_Task to carry out_:
Copy the records below, swapping "Where should I click to" for "Where do I click to" everywhere it appears and leaving everything else untouched.

_Excerpted data_:

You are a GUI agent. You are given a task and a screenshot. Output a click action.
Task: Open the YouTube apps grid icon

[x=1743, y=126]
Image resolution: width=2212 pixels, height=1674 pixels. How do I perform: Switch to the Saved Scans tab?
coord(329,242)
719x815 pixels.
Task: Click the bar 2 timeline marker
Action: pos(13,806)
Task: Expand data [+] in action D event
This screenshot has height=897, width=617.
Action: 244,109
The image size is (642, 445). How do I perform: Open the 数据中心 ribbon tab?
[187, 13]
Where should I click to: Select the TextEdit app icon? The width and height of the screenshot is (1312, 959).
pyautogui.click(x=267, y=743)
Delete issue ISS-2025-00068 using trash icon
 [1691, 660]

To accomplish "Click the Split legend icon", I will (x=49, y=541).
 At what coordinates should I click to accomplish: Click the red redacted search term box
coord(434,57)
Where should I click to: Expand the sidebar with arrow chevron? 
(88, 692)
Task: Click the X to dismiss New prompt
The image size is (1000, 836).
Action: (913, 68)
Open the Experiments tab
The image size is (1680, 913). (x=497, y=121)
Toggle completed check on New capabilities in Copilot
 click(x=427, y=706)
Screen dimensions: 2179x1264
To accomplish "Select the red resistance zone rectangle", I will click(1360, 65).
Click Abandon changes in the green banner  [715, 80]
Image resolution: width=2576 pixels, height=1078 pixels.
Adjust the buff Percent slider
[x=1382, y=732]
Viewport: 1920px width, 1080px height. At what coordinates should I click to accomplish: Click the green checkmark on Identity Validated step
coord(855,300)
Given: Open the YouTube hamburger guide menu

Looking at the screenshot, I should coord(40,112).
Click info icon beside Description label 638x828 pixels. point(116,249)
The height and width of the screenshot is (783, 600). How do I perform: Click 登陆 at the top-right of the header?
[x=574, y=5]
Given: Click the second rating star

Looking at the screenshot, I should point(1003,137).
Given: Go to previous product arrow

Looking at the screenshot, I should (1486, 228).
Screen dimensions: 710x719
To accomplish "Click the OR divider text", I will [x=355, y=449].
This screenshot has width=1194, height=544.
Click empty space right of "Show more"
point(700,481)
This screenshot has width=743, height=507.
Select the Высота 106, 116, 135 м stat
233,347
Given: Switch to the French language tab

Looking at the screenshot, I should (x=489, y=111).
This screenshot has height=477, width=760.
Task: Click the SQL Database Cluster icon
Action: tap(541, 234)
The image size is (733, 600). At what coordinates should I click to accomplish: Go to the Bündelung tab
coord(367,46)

_Written solution_:
You are a GUI agent. You are given a task and a screenshot. Output a click action.
Task: Open the YouTube apps grid icon

[x=1743, y=126]
Image resolution: width=2212 pixels, height=1674 pixels. How do I perform: Switch to the Saved Scans tab?
coord(329,242)
719x815 pixels.
Task: Click the bar 2 timeline marker
Action: pos(13,806)
Task: Expand data [+] in action D event
This screenshot has height=897, width=617.
Action: 244,109
The image size is (642, 445). How do I perform: Open the 数据中心 ribbon tab?
[187, 13]
Where do I click to: Select the TextEdit app icon? The width and height of the screenshot is (1312, 959).
pyautogui.click(x=267, y=743)
Delete issue ISS-2025-00068 using trash icon
 [1691, 660]

To accomplish "Click the Split legend icon", I will (x=49, y=541).
 At what coordinates should I click to accomplish: Click the red redacted search term box
coord(434,57)
Where do I click to: Expand the sidebar with arrow chevron? 
(88, 692)
Task: Click the X to dismiss New prompt
The image size is (1000, 836).
Action: (913, 68)
Open the Experiments tab
The image size is (1680, 913). (x=497, y=121)
Toggle completed check on New capabilities in Copilot
 click(x=427, y=706)
Screen dimensions: 2179x1264
To accomplish "Select the red resistance zone rectangle", I will click(1360, 65).
Click Abandon changes in the green banner  [715, 80]
Image resolution: width=2576 pixels, height=1078 pixels.
Adjust the buff Percent slider
[x=1382, y=732]
Viewport: 1920px width, 1080px height. At what coordinates should I click to accomplish: Click the green checkmark on Identity Validated step
coord(855,300)
Given: Open the YouTube hamburger guide menu

Looking at the screenshot, I should coord(40,112).
Click info icon beside Description label 638x828 pixels. point(116,249)
The height and width of the screenshot is (783, 600). How do I perform: Click 登陆 at the top-right of the header?
[x=574, y=5]
Given: Click the second rating star

Looking at the screenshot, I should point(1003,137).
Given: Go to previous product arrow

Looking at the screenshot, I should (1486, 228).
Screen dimensions: 710x719
To accomplish "Click the OR divider text", I will [x=355, y=449].
This screenshot has width=1194, height=544.
Click empty space right of "Show more"
point(700,481)
This screenshot has width=743, height=507.
Select the Высота 106, 116, 135 м stat
233,347
Given: Switch to the French language tab

Looking at the screenshot, I should (x=489, y=111).
This screenshot has height=477, width=760.
Task: Click the SQL Database Cluster icon
Action: tap(541, 234)
The image size is (733, 600). At what coordinates should I click to accomplish: Go to the Bündelung tab
coord(367,46)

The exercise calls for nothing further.